• _Work required_
Could you copy out the records between the lines holding "This screenshot has width=699, height=513." and "1456x819 pixels. tap(695, 274)", inclusive, swapping each "Wi-Fi" for "wireless" and changing nothing else?

** start of Input records **

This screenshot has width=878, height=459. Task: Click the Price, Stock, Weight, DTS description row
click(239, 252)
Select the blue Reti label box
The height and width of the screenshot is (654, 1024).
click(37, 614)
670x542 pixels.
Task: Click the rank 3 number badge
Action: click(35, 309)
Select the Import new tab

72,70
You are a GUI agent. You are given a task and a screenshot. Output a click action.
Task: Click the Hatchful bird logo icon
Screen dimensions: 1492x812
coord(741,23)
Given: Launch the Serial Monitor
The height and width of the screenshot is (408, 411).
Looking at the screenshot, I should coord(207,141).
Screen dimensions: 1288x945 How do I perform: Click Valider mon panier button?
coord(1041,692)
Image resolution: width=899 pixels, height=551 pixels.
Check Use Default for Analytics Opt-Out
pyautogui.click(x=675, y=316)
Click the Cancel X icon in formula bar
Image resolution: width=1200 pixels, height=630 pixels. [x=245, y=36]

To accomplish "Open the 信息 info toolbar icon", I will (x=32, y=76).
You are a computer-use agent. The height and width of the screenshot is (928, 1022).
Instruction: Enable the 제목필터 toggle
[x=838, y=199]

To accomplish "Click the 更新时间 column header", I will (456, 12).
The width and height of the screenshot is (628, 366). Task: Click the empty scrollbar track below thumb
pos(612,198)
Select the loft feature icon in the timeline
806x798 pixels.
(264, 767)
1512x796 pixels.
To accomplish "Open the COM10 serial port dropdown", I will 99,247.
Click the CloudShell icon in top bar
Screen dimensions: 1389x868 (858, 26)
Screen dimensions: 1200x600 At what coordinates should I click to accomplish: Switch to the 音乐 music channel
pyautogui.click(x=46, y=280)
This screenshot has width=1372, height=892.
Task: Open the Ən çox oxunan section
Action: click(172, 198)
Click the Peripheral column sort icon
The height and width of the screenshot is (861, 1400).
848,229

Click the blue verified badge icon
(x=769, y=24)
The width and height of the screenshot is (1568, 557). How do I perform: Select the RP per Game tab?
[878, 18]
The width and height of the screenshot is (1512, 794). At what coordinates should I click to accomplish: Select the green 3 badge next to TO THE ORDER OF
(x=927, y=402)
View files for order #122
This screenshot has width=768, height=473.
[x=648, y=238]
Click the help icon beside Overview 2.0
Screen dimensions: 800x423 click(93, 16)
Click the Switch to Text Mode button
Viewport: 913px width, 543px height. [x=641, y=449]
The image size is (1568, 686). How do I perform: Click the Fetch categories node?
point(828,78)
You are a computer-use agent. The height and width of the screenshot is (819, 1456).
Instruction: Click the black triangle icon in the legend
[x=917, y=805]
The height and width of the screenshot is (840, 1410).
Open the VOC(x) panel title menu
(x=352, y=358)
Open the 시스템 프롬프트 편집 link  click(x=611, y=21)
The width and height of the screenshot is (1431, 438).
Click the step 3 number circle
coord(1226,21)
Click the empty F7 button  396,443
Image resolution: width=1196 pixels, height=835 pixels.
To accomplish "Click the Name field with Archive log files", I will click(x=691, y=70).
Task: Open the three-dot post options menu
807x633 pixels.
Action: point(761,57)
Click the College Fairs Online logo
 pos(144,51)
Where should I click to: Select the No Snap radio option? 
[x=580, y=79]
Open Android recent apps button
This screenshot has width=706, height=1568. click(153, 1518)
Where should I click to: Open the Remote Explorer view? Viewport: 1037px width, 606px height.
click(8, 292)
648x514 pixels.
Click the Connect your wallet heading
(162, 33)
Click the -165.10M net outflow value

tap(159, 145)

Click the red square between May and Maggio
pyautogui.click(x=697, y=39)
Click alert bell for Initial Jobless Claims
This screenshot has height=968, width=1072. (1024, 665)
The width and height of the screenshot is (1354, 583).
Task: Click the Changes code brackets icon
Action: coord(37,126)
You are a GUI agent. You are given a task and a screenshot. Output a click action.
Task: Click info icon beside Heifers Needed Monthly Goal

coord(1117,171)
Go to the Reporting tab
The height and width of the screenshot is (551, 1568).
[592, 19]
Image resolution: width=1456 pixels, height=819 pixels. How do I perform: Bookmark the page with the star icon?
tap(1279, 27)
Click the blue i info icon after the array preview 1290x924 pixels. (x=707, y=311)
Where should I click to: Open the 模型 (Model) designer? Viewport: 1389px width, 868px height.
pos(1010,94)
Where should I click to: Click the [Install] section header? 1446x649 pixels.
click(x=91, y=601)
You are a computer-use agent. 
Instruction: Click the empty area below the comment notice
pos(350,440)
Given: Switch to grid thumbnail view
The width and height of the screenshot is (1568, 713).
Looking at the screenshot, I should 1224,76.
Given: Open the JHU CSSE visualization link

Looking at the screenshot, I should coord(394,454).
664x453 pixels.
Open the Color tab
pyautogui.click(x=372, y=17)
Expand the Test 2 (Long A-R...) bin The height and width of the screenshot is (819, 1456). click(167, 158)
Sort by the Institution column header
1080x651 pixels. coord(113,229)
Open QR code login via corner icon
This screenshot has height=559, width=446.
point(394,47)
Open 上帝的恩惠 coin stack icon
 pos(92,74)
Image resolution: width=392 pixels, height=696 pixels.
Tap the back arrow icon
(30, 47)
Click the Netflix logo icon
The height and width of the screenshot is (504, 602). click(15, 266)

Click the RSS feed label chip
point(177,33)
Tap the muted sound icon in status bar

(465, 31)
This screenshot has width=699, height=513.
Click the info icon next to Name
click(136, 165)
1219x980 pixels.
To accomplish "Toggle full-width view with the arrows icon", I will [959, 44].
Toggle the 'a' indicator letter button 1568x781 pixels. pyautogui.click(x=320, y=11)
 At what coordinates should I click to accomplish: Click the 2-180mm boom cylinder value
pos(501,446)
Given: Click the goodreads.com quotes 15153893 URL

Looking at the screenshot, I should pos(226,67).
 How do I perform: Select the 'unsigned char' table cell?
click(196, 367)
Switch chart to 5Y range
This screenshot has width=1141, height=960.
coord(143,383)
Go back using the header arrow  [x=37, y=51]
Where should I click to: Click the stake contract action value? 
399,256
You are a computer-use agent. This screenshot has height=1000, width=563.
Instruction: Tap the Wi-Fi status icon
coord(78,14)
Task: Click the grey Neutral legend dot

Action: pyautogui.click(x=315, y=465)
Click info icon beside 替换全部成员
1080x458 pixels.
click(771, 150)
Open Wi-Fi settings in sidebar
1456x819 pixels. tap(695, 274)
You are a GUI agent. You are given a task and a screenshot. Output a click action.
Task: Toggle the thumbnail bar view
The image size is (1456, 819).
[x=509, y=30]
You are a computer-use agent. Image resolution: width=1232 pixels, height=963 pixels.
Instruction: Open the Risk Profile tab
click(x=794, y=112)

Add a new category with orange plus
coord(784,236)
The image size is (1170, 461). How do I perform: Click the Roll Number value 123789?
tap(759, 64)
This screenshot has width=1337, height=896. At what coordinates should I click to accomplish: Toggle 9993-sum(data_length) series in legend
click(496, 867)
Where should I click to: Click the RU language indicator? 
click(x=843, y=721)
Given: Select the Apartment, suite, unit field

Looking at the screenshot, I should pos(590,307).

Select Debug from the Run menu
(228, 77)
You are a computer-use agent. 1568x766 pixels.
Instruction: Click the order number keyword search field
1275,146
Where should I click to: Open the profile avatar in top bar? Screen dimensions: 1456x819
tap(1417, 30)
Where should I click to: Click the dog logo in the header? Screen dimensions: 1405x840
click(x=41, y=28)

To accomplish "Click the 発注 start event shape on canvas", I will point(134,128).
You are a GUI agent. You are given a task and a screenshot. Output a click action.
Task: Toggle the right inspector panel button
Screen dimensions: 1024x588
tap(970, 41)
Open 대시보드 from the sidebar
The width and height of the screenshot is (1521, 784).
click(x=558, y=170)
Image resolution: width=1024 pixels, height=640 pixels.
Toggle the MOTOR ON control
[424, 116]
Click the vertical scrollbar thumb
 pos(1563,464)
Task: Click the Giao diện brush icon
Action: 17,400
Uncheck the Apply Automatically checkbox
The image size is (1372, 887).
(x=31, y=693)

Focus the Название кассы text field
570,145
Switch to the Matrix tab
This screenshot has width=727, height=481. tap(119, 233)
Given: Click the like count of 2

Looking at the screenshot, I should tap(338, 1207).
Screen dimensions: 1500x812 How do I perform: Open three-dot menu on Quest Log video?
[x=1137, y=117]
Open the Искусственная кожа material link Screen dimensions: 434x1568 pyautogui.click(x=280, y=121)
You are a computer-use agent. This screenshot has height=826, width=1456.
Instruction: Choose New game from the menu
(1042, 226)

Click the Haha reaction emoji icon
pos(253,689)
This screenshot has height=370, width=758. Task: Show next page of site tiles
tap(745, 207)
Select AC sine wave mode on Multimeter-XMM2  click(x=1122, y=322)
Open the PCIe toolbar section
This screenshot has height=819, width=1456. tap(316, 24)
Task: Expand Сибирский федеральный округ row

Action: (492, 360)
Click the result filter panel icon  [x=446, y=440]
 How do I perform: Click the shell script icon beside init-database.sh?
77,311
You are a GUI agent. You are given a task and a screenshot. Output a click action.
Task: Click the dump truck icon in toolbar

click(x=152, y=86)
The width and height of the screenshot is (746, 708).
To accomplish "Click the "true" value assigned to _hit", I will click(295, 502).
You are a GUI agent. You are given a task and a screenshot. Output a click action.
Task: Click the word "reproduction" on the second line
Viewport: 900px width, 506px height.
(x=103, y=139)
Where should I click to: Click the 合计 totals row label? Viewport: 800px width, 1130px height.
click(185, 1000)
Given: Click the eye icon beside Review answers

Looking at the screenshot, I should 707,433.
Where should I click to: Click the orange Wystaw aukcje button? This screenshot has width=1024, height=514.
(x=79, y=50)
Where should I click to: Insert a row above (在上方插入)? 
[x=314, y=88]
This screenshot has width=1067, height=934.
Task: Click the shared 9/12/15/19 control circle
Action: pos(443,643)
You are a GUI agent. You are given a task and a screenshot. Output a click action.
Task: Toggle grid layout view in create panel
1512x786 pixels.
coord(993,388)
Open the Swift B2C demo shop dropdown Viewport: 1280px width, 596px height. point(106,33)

** end of Input records **

• _The result_
This screenshot has width=699, height=513.
Click the info icon next to Name
click(136, 165)
1219x980 pixels.
To accomplish "Toggle full-width view with the arrows icon", I will [959, 44].
Toggle the 'a' indicator letter button 1568x781 pixels. pyautogui.click(x=320, y=11)
 At what coordinates should I click to accomplish: Click the 2-180mm boom cylinder value
pos(501,446)
Given: Click the goodreads.com quotes 15153893 URL

Looking at the screenshot, I should pos(226,67).
 How do I perform: Select the 'unsigned char' table cell?
click(196, 367)
Switch chart to 5Y range
This screenshot has width=1141, height=960.
coord(143,383)
Go back using the header arrow  [x=37, y=51]
Where should I click to: Click the stake contract action value? 
399,256
You are a computer-use agent. This screenshot has height=1000, width=563.
Instruction: Tap the wireless status icon
coord(78,14)
Task: Click the grey Neutral legend dot

Action: pyautogui.click(x=315, y=465)
Click info icon beside 替换全部成员
1080x458 pixels.
click(771, 150)
Open wireless settings in sidebar
1456x819 pixels. tap(695, 274)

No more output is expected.